Why use data queries
Data queries solve a common problem: you have a complex query that multiple apps need, and you do not want to duplicate it everywhere. For example, your team might need a query that calculates monthly recurring revenue from your billing database. Rather than writing and maintaining that query in each app separately, you save it as a data query called “Monthly MRR” and reference it anywhere. Benefits of data queries:- Reusable — Write once, use in any app across your organization
- Consistent — Every app uses the same query logic, so results are always consistent
- Maintainable — Update the query in one place and all apps pick up the change
- Shareable — Any team member in your organization can use saved queries
Query types
Data queries support two types of data sources:| Type | Data source | Use case |
|---|---|---|
| SQL queries | Connected external databases (PostgreSQL, MySQL, Redshift) | Query your existing database tables |
| API queries | Connected integration services | Fetch data from third-party services |
Creating a data query
Open the Integrations page
Navigate to Integrations in the left sidebar and scroll to the Data Queries section.
Select the data source
Choose which connected database or integration service the query should run against. Only databases and integrations that are already connected to your organization appear here.
Write and name the query
Give your query a unique name and write the query itself. For SQL queries, write standard SQL for your database type. For API queries, configure the request parameters.Query names must be unique within your organization. Use descriptive names that make the query’s purpose clear:
monthly-mrrinstead ofquery1active-users-last-30-daysinstead ofusersopen-support-ticketsinstead oftickets
Using data queries
Once saved, data queries can be used in several ways:In the AI chat
The AI can execute your saved data queries during a conversation. Reference the query by name:Run the “monthly-mrr” data query and show me the results.
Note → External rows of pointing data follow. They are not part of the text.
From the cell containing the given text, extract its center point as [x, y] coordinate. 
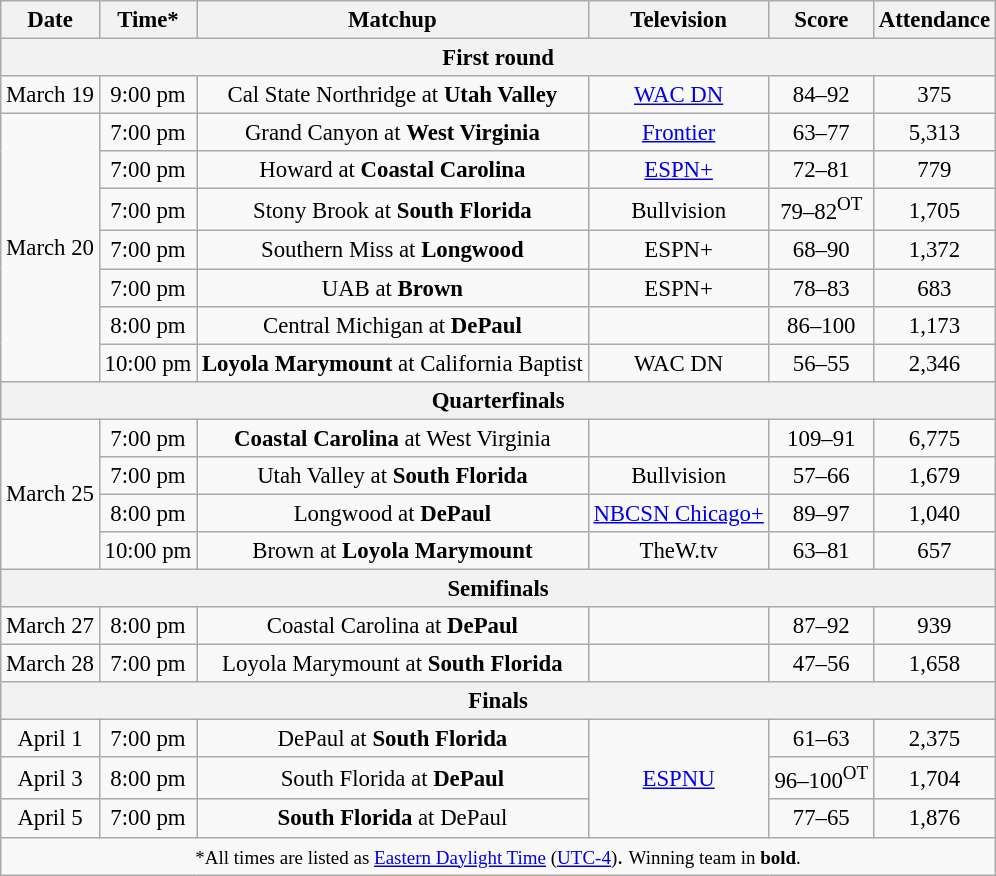
77–65 [821, 819]
89–97 [821, 513]
Central Michigan at DePaul [393, 325]
1,876 [934, 819]
Loyola Marymount at California Baptist [393, 363]
Southern Miss at Longwood [393, 250]
Loyola Marymount at South Florida [393, 664]
Stony Brook at South Florida [393, 210]
5,313 [934, 133]
2,375 [934, 739]
Coastal Carolina at DePaul [393, 626]
1,040 [934, 513]
TheW.tv [678, 551]
Frontier [678, 133]
Television [678, 20]
NBCSN Chicago+ [678, 513]
1,679 [934, 476]
79–82OT [821, 210]
72–81 [821, 170]
Quarterfinals [498, 400]
March 27 [50, 626]
Cal State Northridge at Utah Valley [393, 95]
First round [498, 58]
April 5 [50, 819]
UAB at Brown [393, 288]
47–56 [821, 664]
56–55 [821, 363]
2,346 [934, 363]
375 [934, 95]
DePaul at South Florida [393, 739]
1,372 [934, 250]
63–77 [821, 133]
March 25 [50, 494]
6,775 [934, 438]
Brown at Loyola Marymount [393, 551]
March 19 [50, 95]
683 [934, 288]
Howard at Coastal Carolina [393, 170]
657 [934, 551]
Coastal Carolina at West Virginia [393, 438]
March 28 [50, 664]
779 [934, 170]
1,704 [934, 778]
Matchup [393, 20]
Finals [498, 701]
Grand Canyon at West Virginia [393, 133]
March 20 [50, 248]
Date [50, 20]
939 [934, 626]
*All times are listed as Eastern Daylight Time (UTC-4). Winning team in bold. [498, 856]
86–100 [821, 325]
Attendance [934, 20]
ESPNU [678, 778]
63–81 [821, 551]
April 1 [50, 739]
1,173 [934, 325]
Longwood at DePaul [393, 513]
57–66 [821, 476]
68–90 [821, 250]
1,658 [934, 664]
78–83 [821, 288]
Score [821, 20]
Time* [148, 20]
84–92 [821, 95]
Semifinals [498, 588]
April 3 [50, 778]
61–63 [821, 739]
1,705 [934, 210]
87–92 [821, 626]
Utah Valley at South Florida [393, 476]
96–100OT [821, 778]
109–91 [821, 438]
9:00 pm [148, 95]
What does the “active-users-last-30-days” query return right now?The AI identifies the saved query, executes it against the configured data source, and displays the results inline.
In app code
The AI can generate code that references your saved data queries when building app features. When you describe what your app needs, the AI may use an existing data query rather than writing a new query from scratch.Across multiple apps
Because data queries are organization-scoped, any app in your workspace can use them. This is particularly useful when multiple apps need the same data — for example, a dashboard app and a reporting app that both need the same revenue metrics.Managing data queries
From the Data Queries section on the Integrations page, you can:- Edit — Update the query logic or rename it. Changes apply everywhere the query is used.
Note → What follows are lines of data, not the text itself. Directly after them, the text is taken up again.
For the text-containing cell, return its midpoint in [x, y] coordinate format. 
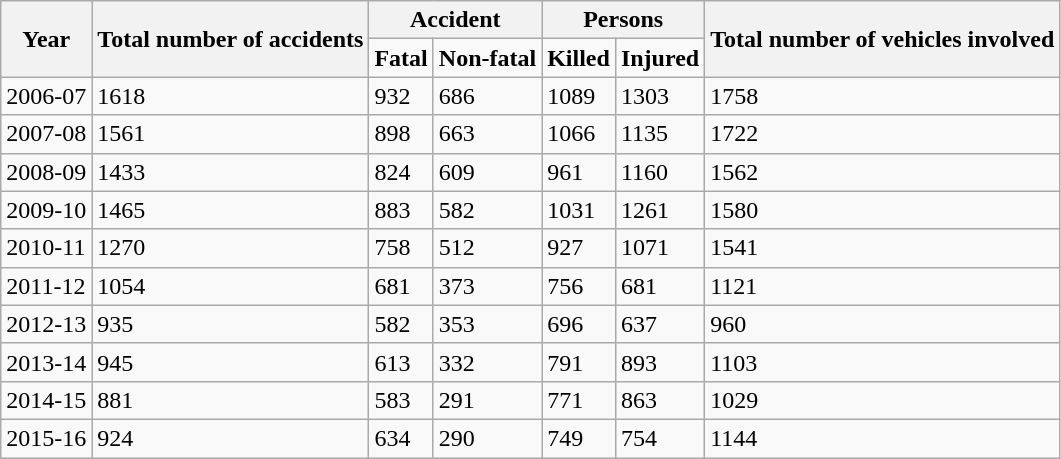
512 [487, 248]
1054 [230, 286]
634 [401, 438]
924 [230, 438]
2014-15 [46, 400]
791 [579, 362]
609 [487, 172]
1562 [882, 172]
Total number of vehicles involved [882, 39]
945 [230, 362]
1541 [882, 248]
1135 [660, 134]
Killed [579, 58]
373 [487, 286]
883 [401, 210]
2015-16 [46, 438]
898 [401, 134]
637 [660, 324]
2013-14 [46, 362]
758 [401, 248]
932 [401, 96]
2012-13 [46, 324]
291 [487, 400]
Non-fatal [487, 58]
1722 [882, 134]
663 [487, 134]
1103 [882, 362]
2006-07 [46, 96]
754 [660, 438]
583 [401, 400]
Persons [624, 20]
353 [487, 324]
1303 [660, 96]
686 [487, 96]
613 [401, 362]
Fatal [401, 58]
1270 [230, 248]
749 [579, 438]
1066 [579, 134]
1433 [230, 172]
881 [230, 400]
935 [230, 324]
332 [487, 362]
960 [882, 324]
824 [401, 172]
961 [579, 172]
1580 [882, 210]
756 [579, 286]
1029 [882, 400]
1261 [660, 210]
1561 [230, 134]
2007-08 [46, 134]
2010-11 [46, 248]
1031 [579, 210]
2009-10 [46, 210]
1618 [230, 96]
1121 [882, 286]
Year [46, 39]
290 [487, 438]
893 [660, 362]
2011-12 [46, 286]
Accident [456, 20]
1160 [660, 172]
Injured [660, 58]
1144 [882, 438]
771 [579, 400]
1089 [579, 96]
1465 [230, 210]
Total number of accidents [230, 39]
696 [579, 324]
927 [579, 248]
2008-09 [46, 172]
1071 [660, 248]
1758 [882, 96]
863 [660, 400]
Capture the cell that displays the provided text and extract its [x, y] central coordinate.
- Test — Run the query and preview the results before using it in an app.
- Delete — Remove a query you no longer need. Apps that reference a deleted query will need to be updated.
Deleting a data query does not automatically update apps that reference it. If you delete a query that apps depend on, those apps will encounter errors until you update them.
Best practices
- Use descriptive names. Query names should make their purpose obvious without needing to read the SQL.
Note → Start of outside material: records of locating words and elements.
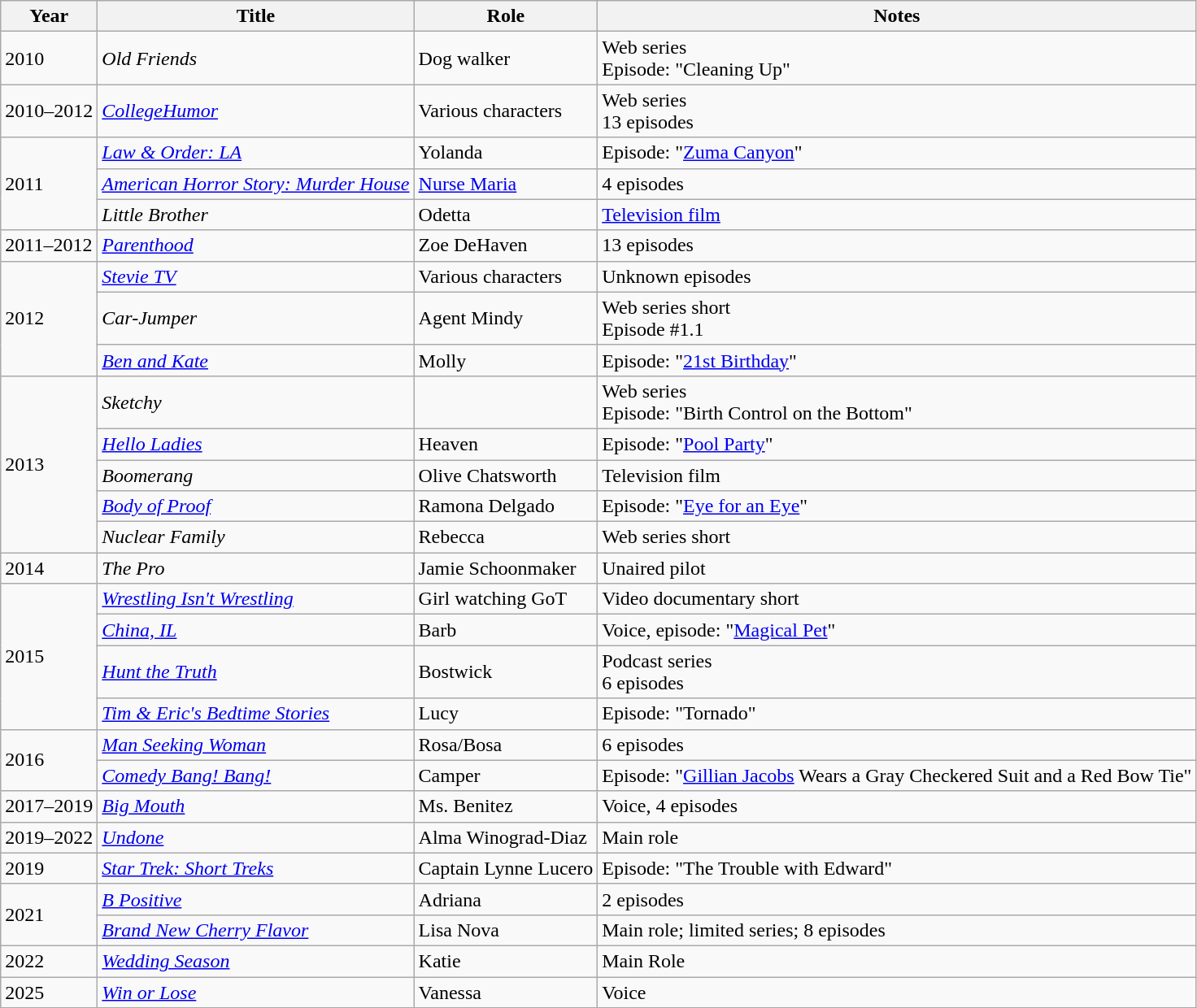
Boomerang [255, 476]
Web series short [897, 538]
13 episodes [897, 246]
Web series13 episodes [897, 111]
Role [506, 16]
2 episodes [897, 899]
Ben and Kate [255, 360]
Web series shortEpisode #1.1 [897, 319]
Undone [255, 838]
Bostwick [506, 672]
Voice, episode: "Magical Pet" [897, 630]
Ms. Benitez [506, 807]
Web seriesEpisode: "Cleaning Up" [897, 59]
The Pro [255, 568]
2014 [49, 568]
Unknown episodes [897, 276]
Episode: "Pool Party" [897, 444]
Stevie TV [255, 276]
Episode: "Tornado" [897, 714]
Captain Lynne Lucero [506, 868]
Voice, 4 episodes [897, 807]
Barb [506, 630]
Sketchy [255, 402]
Dog walker [506, 59]
2022 [49, 961]
Yolanda [506, 153]
Main role [897, 838]
Agent Mindy [506, 319]
Tim & Eric's Bedtime Stories [255, 714]
Olive Chatsworth [506, 476]
Body of Proof [255, 507]
Jamie Schoonmaker [506, 568]
CollegeHumor [255, 111]
2025 [49, 993]
Episode: "Eye for an Eye" [897, 507]
Nurse Maria [506, 184]
Heaven [506, 444]
2010 [49, 59]
Zoe DeHaven [506, 246]
4 episodes [897, 184]
2010–2012 [49, 111]
2015 [49, 657]
American Horror Story: Murder House [255, 184]
Main Role [897, 961]
Alma Winograd-Diaz [506, 838]
Win or Lose [255, 993]
Katie [506, 961]
Vanessa [506, 993]
Star Trek: Short Treks [255, 868]
B Positive [255, 899]
Episode: "Zuma Canyon" [897, 153]
Unaired pilot [897, 568]
Law & Order: LA [255, 153]
Rebecca [506, 538]
Nuclear Family [255, 538]
2011–2012 [49, 246]
Main role; limited series; 8 episodes [897, 930]
Odetta [506, 215]
Hunt the Truth [255, 672]
China, IL [255, 630]
Car-Jumper [255, 319]
Web seriesEpisode: "Birth Control on the Bottom" [897, 402]
Episode: "Gillian Jacobs Wears a Gray Checkered Suit and a Red Bow Tie" [897, 776]
Episode: "21st Birthday" [897, 360]
Girl watching GoT [506, 599]
Voice [897, 993]
Ramona Delgado [506, 507]
Lisa Nova [506, 930]
Man Seeking Woman [255, 745]
2017–2019 [49, 807]
2016 [49, 760]
2013 [49, 464]
Episode: "The Trouble with Edward" [897, 868]
Adriana [506, 899]
Podcast series6 episodes [897, 672]
Video documentary short [897, 599]
2019 [49, 868]
Brand New Cherry Flavor [255, 930]
Old Friends [255, 59]
Little Brother [255, 215]
Parenthood [255, 246]
Title [255, 16]
Notes [897, 16]
6 episodes [897, 745]
Year [49, 16]
Molly [506, 360]
2011 [49, 184]
Hello Ladies [255, 444]
Lucy [506, 714]
2021 [49, 915]
Rosa/Bosa [506, 745]
Comedy Bang! Bang! [255, 776]
Wedding Season [255, 961]
Wrestling Isn't Wrestling [255, 599]
Camper [506, 776]
2019–2022 [49, 838]
2012 [49, 319]
Big Mouth [255, 807]
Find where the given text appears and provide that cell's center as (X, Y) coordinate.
- Start with the AI chat. Test a query in the chat first, then save it as a data query once you are happy with the results.
- Keep queries focused. A single data query should answer one question. If you find yourself writing a query that does too many things, split it into multiple queries.
- Document complex queries. For queries with non-obvious logic (joins across many tables, calculated fields), add a clear name and consider mentioning the purpose when you create it so other team members understand what it does.